Lions coach Jim Caldwell suggested after the game that Detroit “certainly” could have gotten to the line to run a final play after Tate was stopped short with nine seconds to go, but I’m skeptical it would have mattered much. I wasn’t able to find a similar play from the Lions’ history books since 2016 given the unique circumstances. It’s true that the Lions already were all near the line of scrimmage, but they were dispersed all around the end zone, which would have required several seconds to line up. It’s entirely possible they would have lined up incorrectly, which also would have ended the game with a penalty. The officials also would have needed to get into place.

I suspect Detroit would have had enough time to spike the ball, but on fourth down, that wasn’t an option. The Lions would have needed to call and run a play on the fly, and unless Cooter sent in a playcall for fourth down before the snap on third down, there wouldn’t have been enough time for Stafford to communicate the playcall. The play would almost definitely have been a quarterback sneak, and while it might have worked, the Falcons could have sold out against a Lions interior that had left guard Graham Glasgow playing center and recent waiver acquisition Zac Kerin at guard. Stafford has gone 20-for-22 in converting sneaks with a yard to go, but a lot would have needed to go right for the Lions to get to that spot.

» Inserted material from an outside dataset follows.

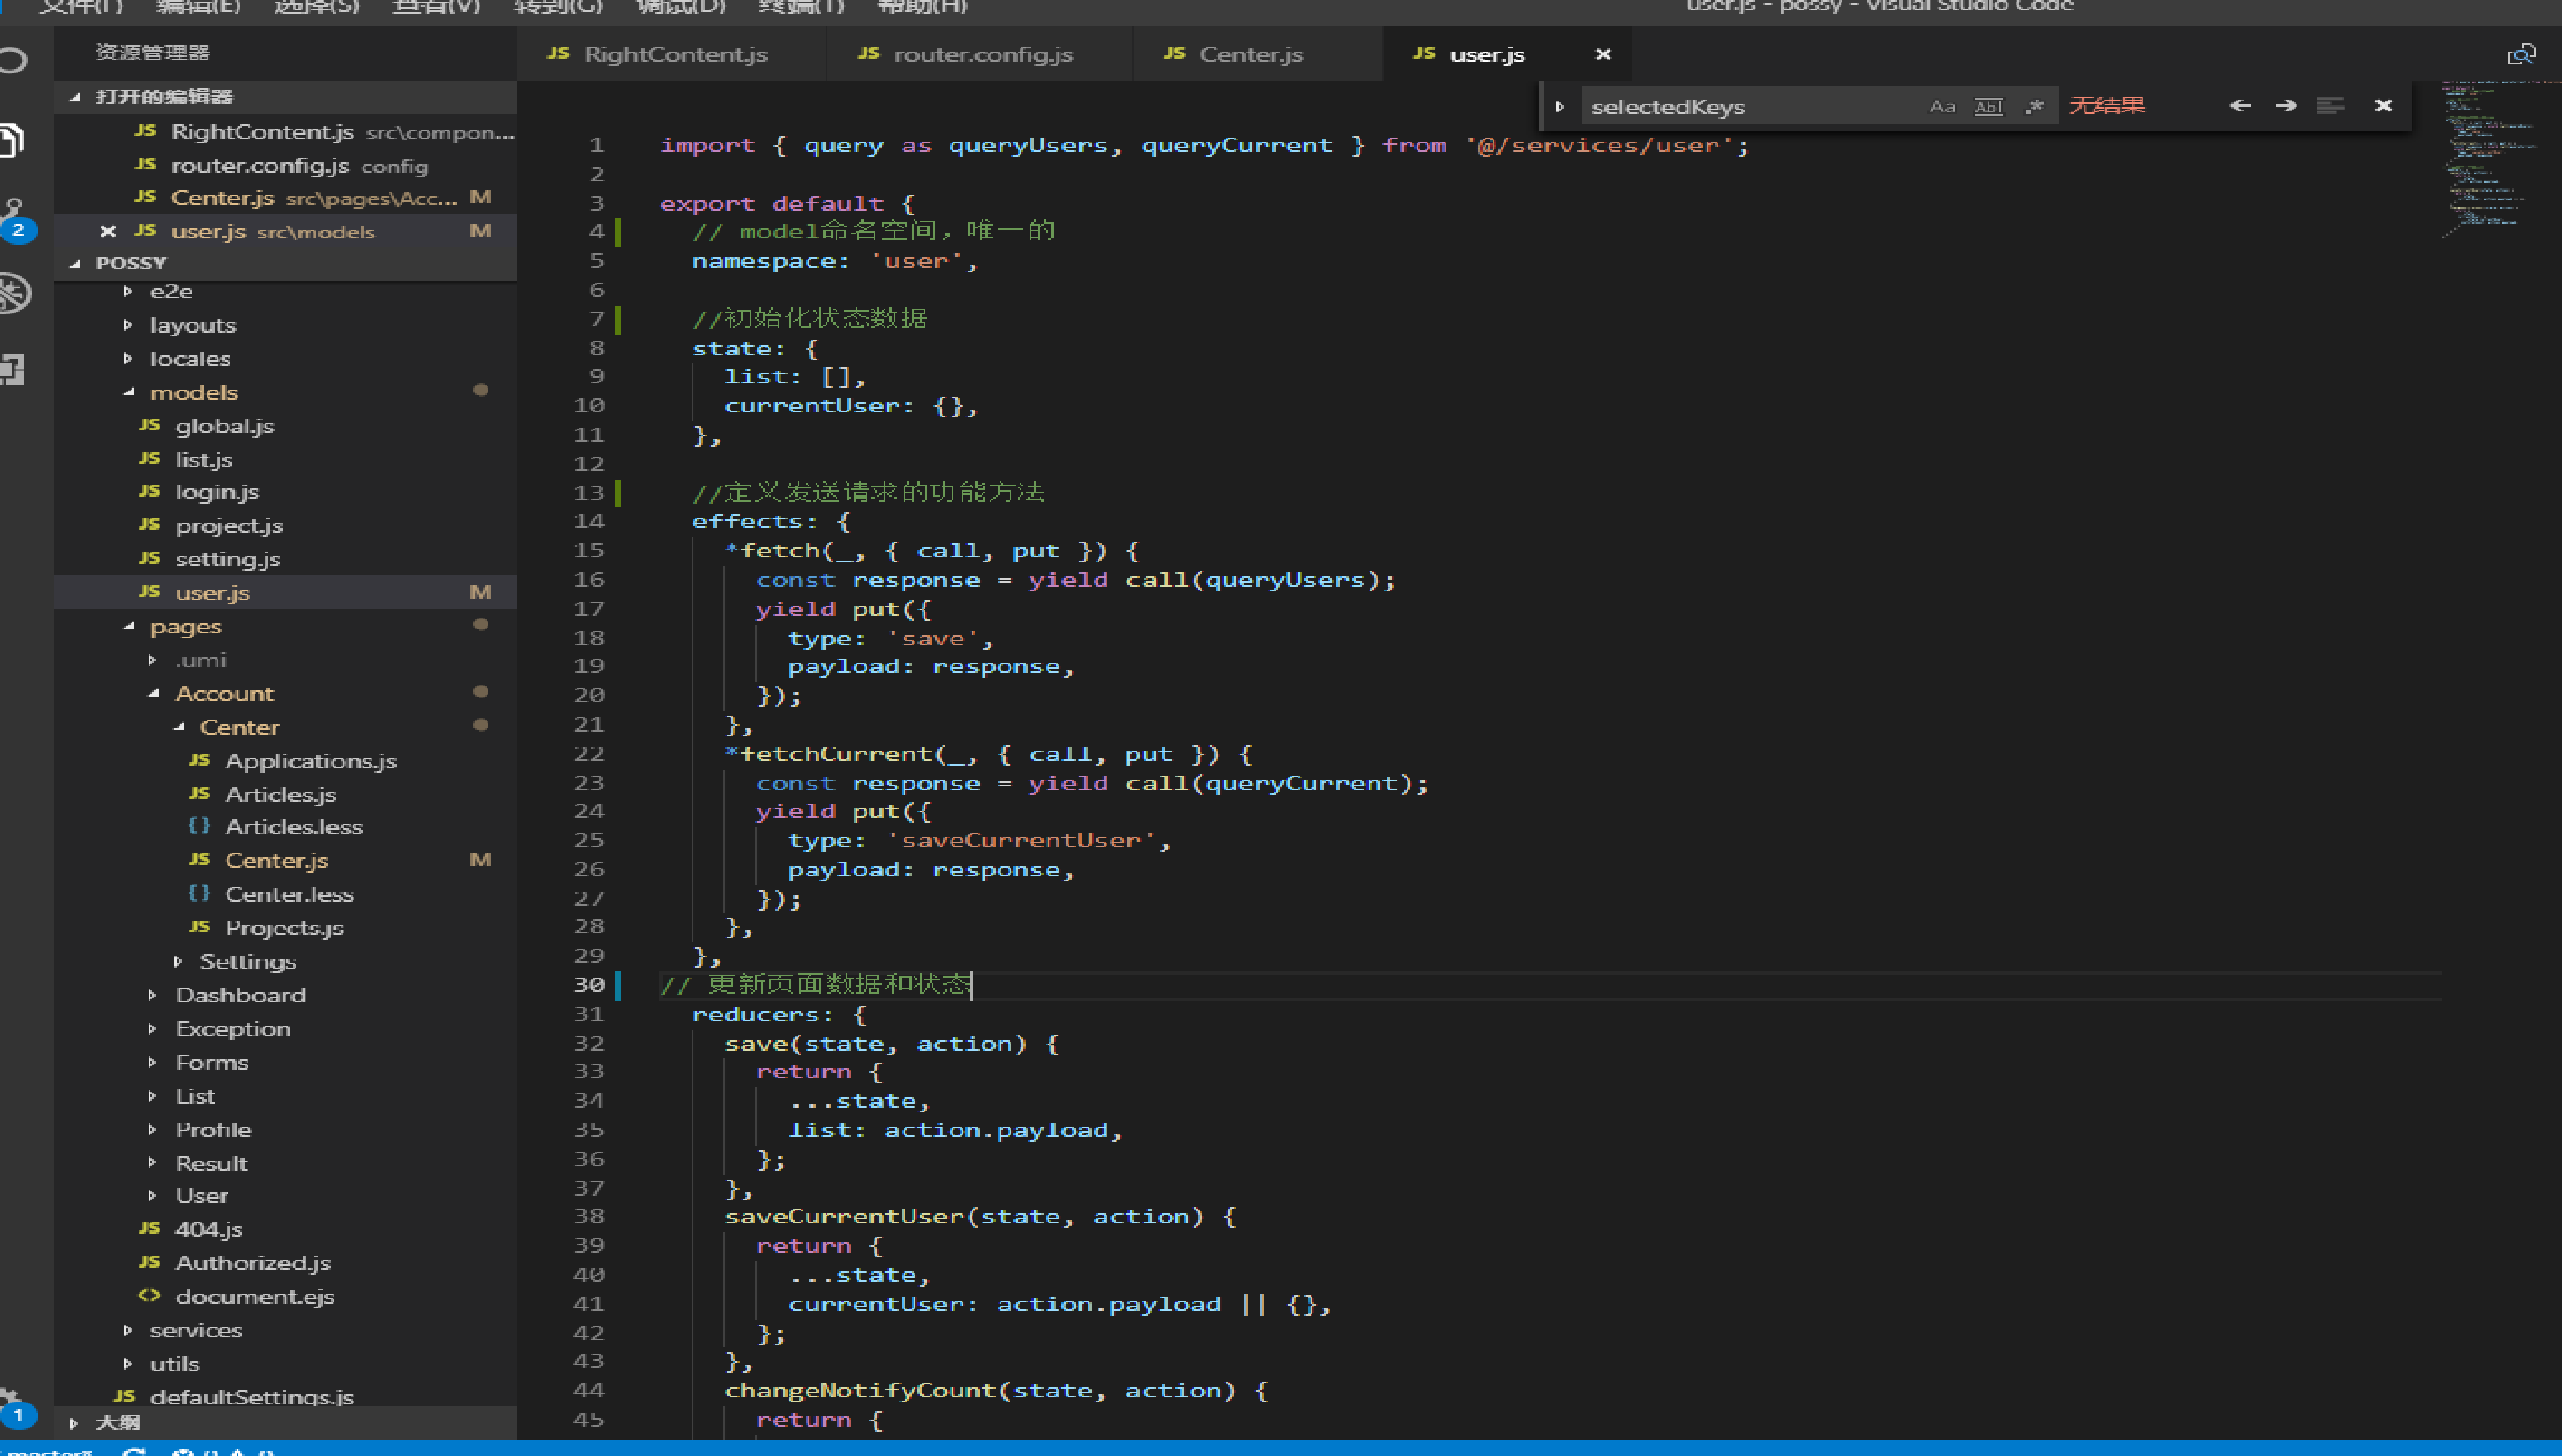2563x1456 pixels.
Task: Open login.js in the models folder
Action: (x=217, y=492)
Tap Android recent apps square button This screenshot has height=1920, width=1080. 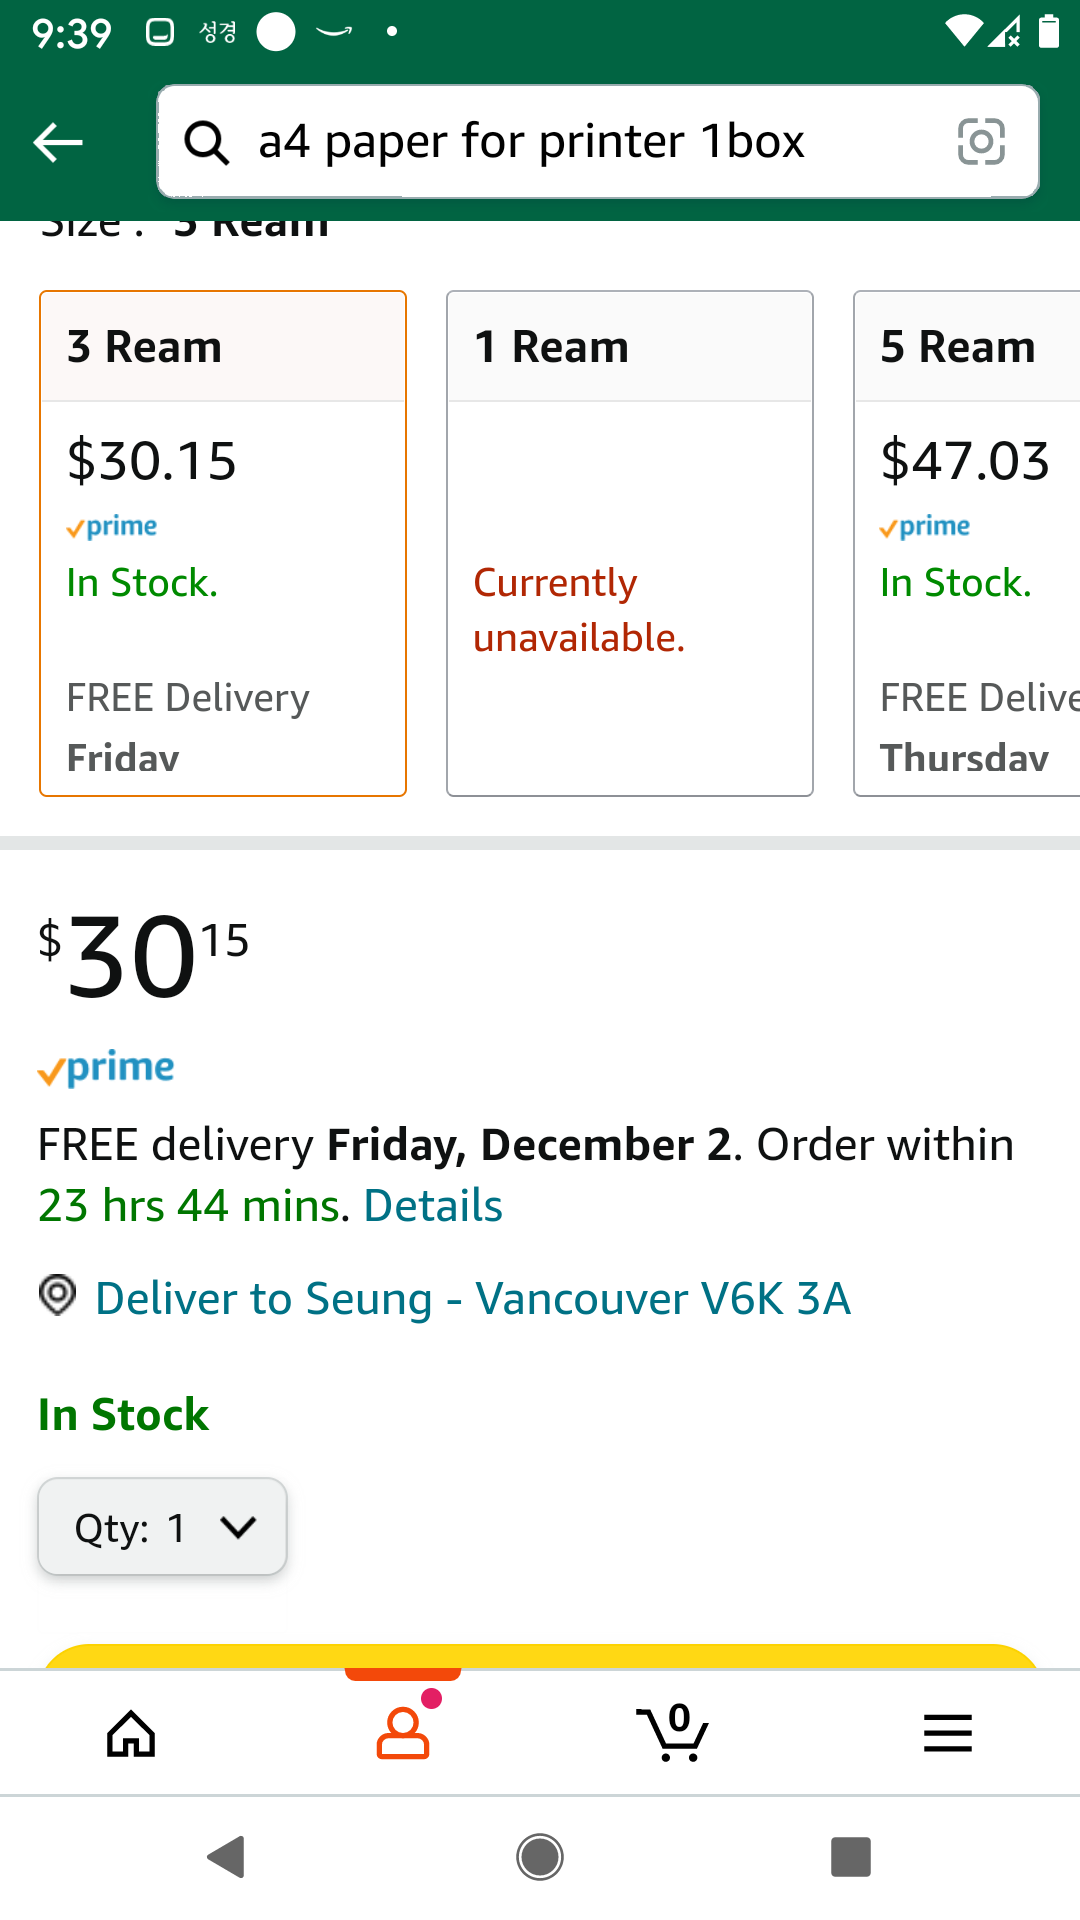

There was some drama before the concluding moments of the game were played out by runoff. The final Lions drive crammed 15 plays into 153 seconds. Stafford appeared to hit Marvin Jones on the 2-yard line with 1:10 to go, only for his pass to be wiped out by a penalty on Kerin. Jones committed offensive pass interference on the next play to make it first-and-30, but a Stafford interception on second down was wiped off the board by a holding penalty on star Falcons cornerback Desmond Trufant. Four plays later, Trufant was called for pass interference in the end zone on a play where he clearly contacted Jones, but on a pass that did not seem catchable on replay.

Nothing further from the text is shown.